Government prematurely scaling back support, while van drivers keen to transition to electric vehicles
While government is set to scale back support, van drivers and commercial fleets recognise the benefits of going electric, but need fast charging points and EV subsidies to adopt electric vehicles (EVs), think tank highlights.
In a report out today, the Social Market Foundation – a cross-party think tank –calls for funding to install fast charging points around the country. Businesses that spoke to the SMF said that in order for them to decarbonise and access the cost-savings of adopting EVs, the government needs to address high upfront costs and provide adequate charging infrastructure.
Businesses the SMF spoke to highlighted the pressing need for reliable and fast charging options. One interviewee puts it clearly, saying that “the cost of EVs is also a factor, but when we don’t have [battery life] reliability problems, it will be less of an issue”. The necessity for fast-charging infrastructure as crucial for making EV adoption more cost-effective is also highlighted, as one interviewee said that in most chargepoints “charging the battery takes too long, and we pay drivers per hour”.
Current EV battery technology is not at the levels where EV commercial vehicles can compete like-for-like with fossil fuel vehicles, and it is rendering them unviable for some businesses.
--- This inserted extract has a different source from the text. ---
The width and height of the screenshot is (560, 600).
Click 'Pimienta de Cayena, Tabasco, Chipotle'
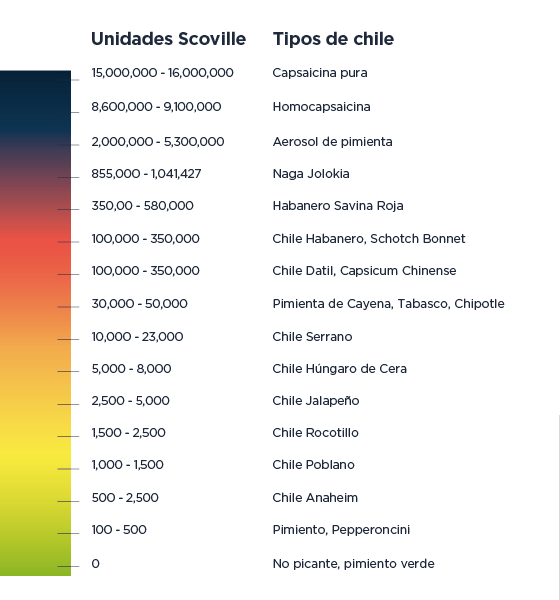pos(389,304)
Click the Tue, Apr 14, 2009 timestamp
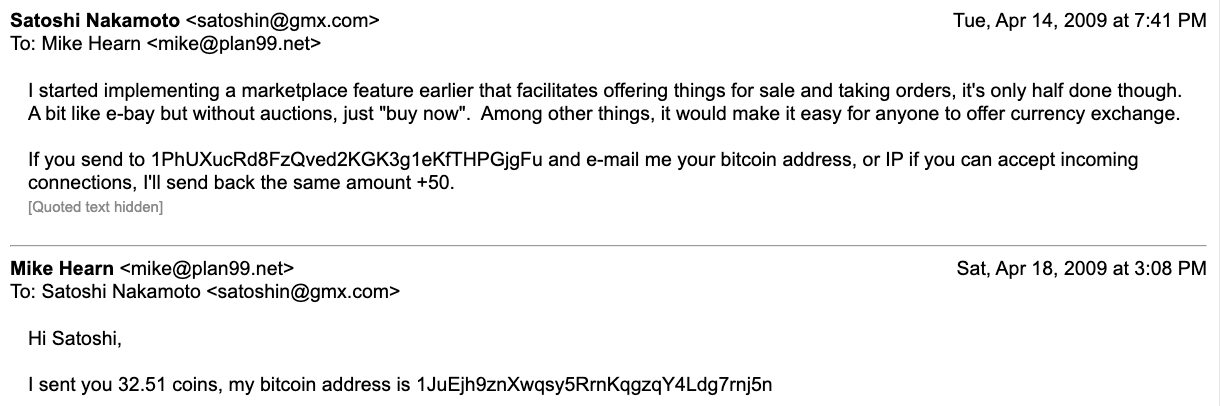 1080,21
While long-range EV batteries are inevitable technology, there is still some time to go – and fast-charging points are critical in that period to encourage and reassure businesses to go electric.
Last year, the government failed to meet its target of having six or more rapid or ultra-rapid electric vehicle chargers at every motorway service area in England. Despite announcing a rapid charging fund, worth £950m, to improving chargepoint-related infrastructure, in 2024, most of this money has yet to be spent. Moreover, that money is earmarked for grid connections rather than the installation of the fast, regular charge points van drivers say they care most about.
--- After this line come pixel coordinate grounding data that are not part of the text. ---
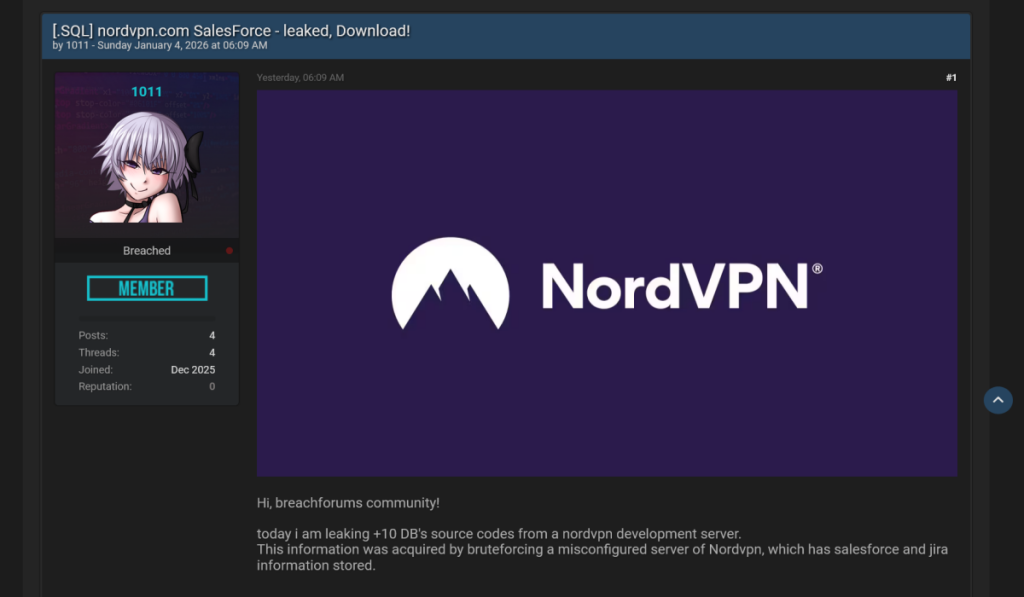Viewport: 1024px width, 597px height.
Task: Click the Reputation value of 0
Action: click(211, 386)
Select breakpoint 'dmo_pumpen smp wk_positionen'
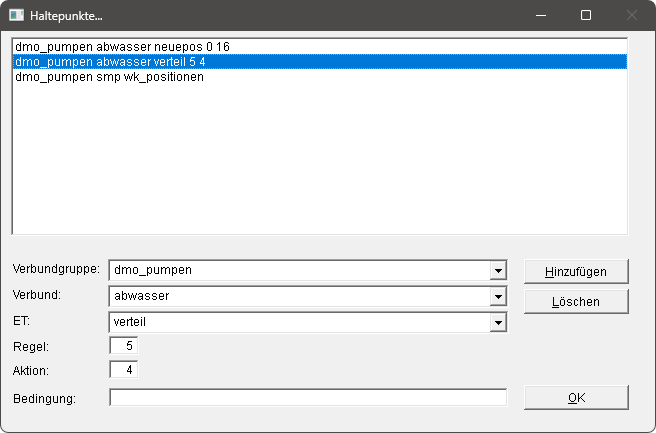Image resolution: width=656 pixels, height=433 pixels. [x=110, y=77]
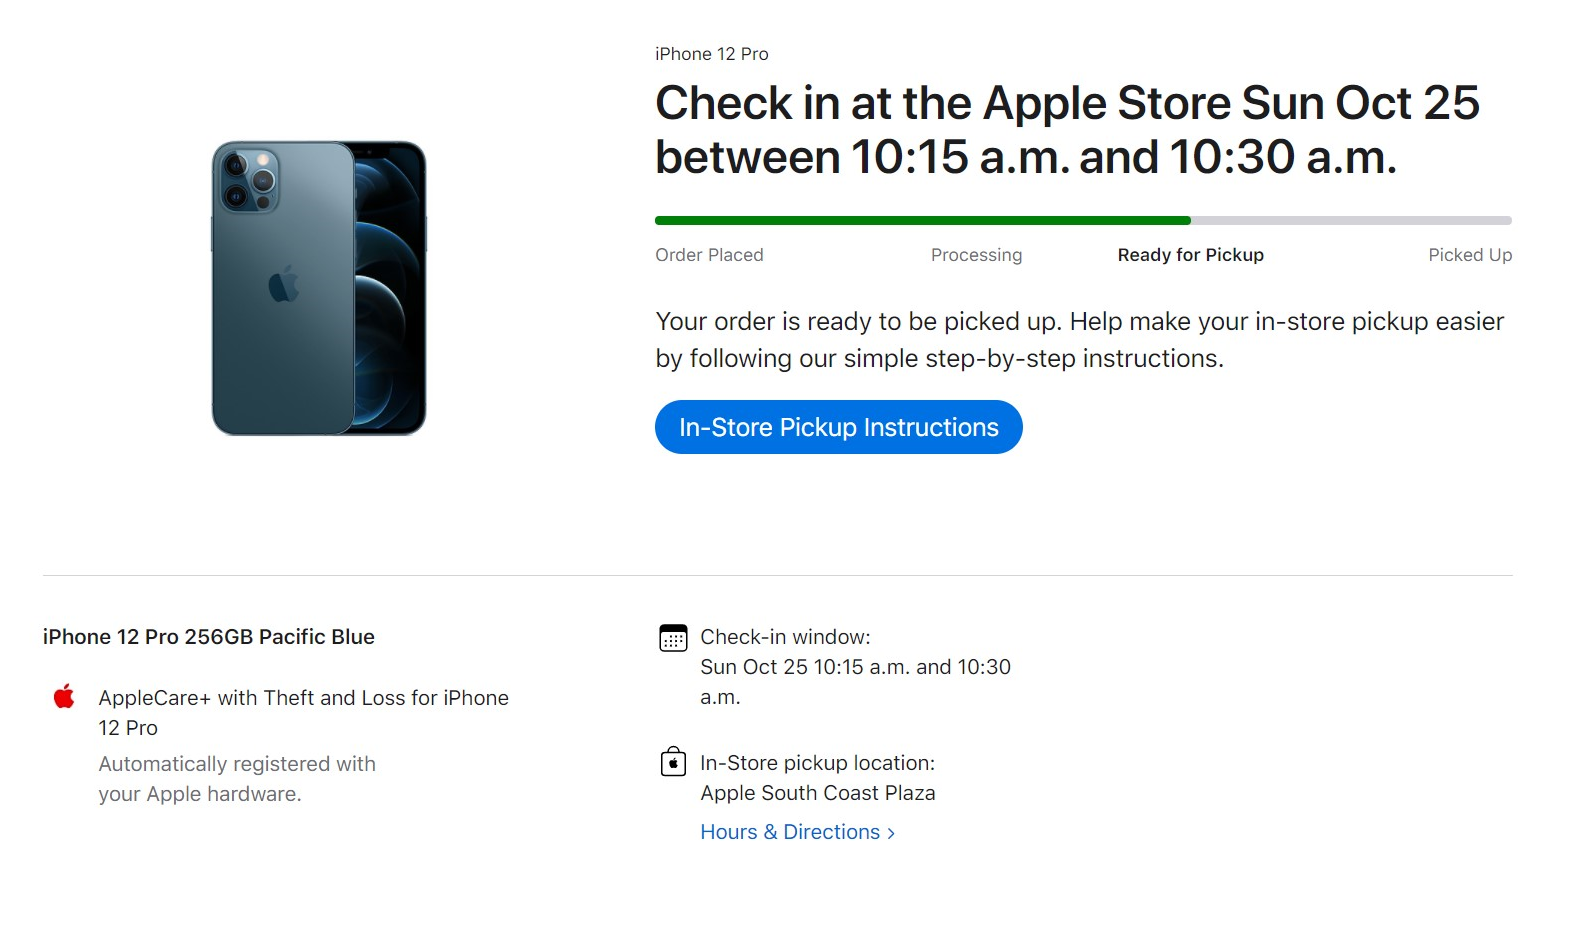Click the chevron after Hours & Directions
Viewport: 1578px width, 933px height.
click(891, 833)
The SMF also noted that the upfront cost barrier is particularly significant for SMEs, and tied closely with concern around reliability of the technology. For instance, one interviewee noted that the price point meant it “can’t afford that outright” and so are left with the option of second hand EVs, and “second hand electric vehicles are probably not reliable”. While the purchase price gap between EVs and regular vehicles has narrowed in recent years, the narrowing has been slower in the last few years.
It is also worth noting that cost barriers of EVs will remain for businesses, and likely worsen, as existing business-EV subsidies are set to come to an end in 2025. At the same time, the government continues to mandate automakers to incrementally increase their proportion of EV sales, to achieve 100% of vehicle sales by 2035. This means that while supply of EVs is likely to be maintained, it won’t be matched by demand if government steps back from commitments to help with upfront costs and improving charging infrastructure, the SMF said.
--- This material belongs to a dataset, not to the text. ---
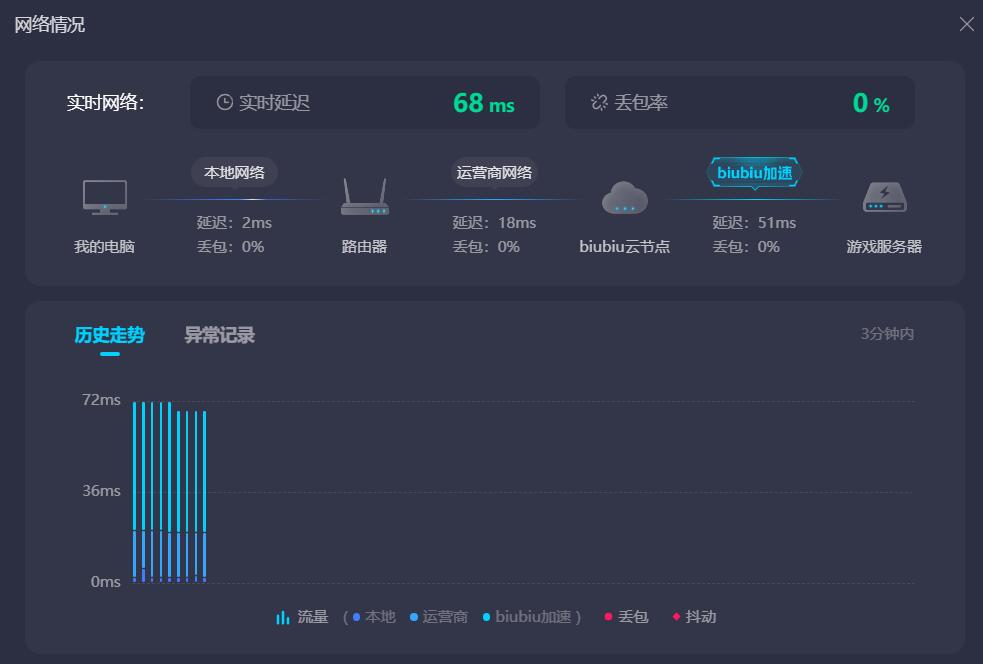Click the My Computer monitor icon

[104, 197]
With the country poised at a crucial moment in the decarbonisation journey, additional cost support and infrastructure funding is needed to sustain momentum, the SMF argue.
The existing subsidies have been essential to facilitating the switch from regular to electric vehicles among businesses – the benefit-in-kind company car tax and plug-in van and truck grant are recognised as among the most effective policy interventions. For instance, in 2019/20, there were just 4,000 pure electric company cars; a year later, after the zero-percentage rate (benefit in kind rate) was introduced, it was 52,000 – a 1,300% increase.
Prioritising funding for the rollout of fast-charging points in future EV policy has the dual advantage of increasing business and consumer confidence in going electric, the SMF notes.
Jake Shepherd, senior researcher at Social Market Foundation, said: “The government continues to put obligations on automakers for a portion of their sales to be EVs – and collect fines from those who don’t – but has conveniently taken a step back from its commitments encouraging demand for those EVs.
Support for businesses to adopt EVs is a key part of the commitments, and progress thus far has been driven by effective subsidies. Still, growth in the adoption rate is sluggish, but we are certain that business sentiment is positive; they are willing and eager to go electric – recognising both environmental benefits and the cost savings. The key barriers in their way are charging infrastructure and upfront costs.
Instead of going further, the government is taking a several steps back by not deploying funding and by ending subsidies, and allowing its commitments towards businesses (and the public) to go unfulfilled. Reversed trends in EV adoption among businesses are disproportionately detrimental to the UK’s environmental agenda, since business vehicles are more polluting than personal usage.”